- WORK ORDER
Copy out each line of the entries below in which the string "target" appears.

Items listed in a dataset
Start of Block

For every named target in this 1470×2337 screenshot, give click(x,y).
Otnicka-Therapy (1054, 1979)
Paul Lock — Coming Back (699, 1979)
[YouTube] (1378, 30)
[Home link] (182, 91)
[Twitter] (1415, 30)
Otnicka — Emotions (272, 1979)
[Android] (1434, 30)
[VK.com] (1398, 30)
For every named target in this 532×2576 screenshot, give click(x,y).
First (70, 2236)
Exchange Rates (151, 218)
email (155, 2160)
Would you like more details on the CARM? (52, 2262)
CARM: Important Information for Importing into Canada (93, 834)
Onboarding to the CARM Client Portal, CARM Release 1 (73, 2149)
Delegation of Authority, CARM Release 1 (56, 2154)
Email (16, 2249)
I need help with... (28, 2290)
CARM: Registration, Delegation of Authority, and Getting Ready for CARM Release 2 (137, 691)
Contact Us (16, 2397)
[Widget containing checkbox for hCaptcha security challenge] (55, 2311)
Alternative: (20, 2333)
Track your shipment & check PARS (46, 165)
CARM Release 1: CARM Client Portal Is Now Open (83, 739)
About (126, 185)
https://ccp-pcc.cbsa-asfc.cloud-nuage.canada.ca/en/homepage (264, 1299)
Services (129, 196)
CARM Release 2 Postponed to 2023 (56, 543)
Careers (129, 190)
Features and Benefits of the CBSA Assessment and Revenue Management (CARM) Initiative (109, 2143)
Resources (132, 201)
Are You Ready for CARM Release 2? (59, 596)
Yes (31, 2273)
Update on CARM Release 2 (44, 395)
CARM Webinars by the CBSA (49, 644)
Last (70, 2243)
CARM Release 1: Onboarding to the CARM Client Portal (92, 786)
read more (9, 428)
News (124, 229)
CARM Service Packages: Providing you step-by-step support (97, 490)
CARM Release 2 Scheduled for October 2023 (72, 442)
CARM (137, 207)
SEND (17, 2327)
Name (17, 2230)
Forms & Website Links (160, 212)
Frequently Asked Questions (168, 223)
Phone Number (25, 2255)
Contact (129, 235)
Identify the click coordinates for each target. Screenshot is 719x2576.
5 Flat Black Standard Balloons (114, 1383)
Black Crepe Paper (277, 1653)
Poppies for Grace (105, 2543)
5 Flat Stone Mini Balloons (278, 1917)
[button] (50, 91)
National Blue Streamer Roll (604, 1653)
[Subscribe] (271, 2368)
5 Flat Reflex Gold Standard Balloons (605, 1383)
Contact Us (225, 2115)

End of Block

- OUTPUT
For every named target in this 1470×2337 screenshot, give click(x,y).
For every named target in this 532×2576 screenshot, give click(x,y).
Identify the click coordinates for each target. Screenshot is 719x2576.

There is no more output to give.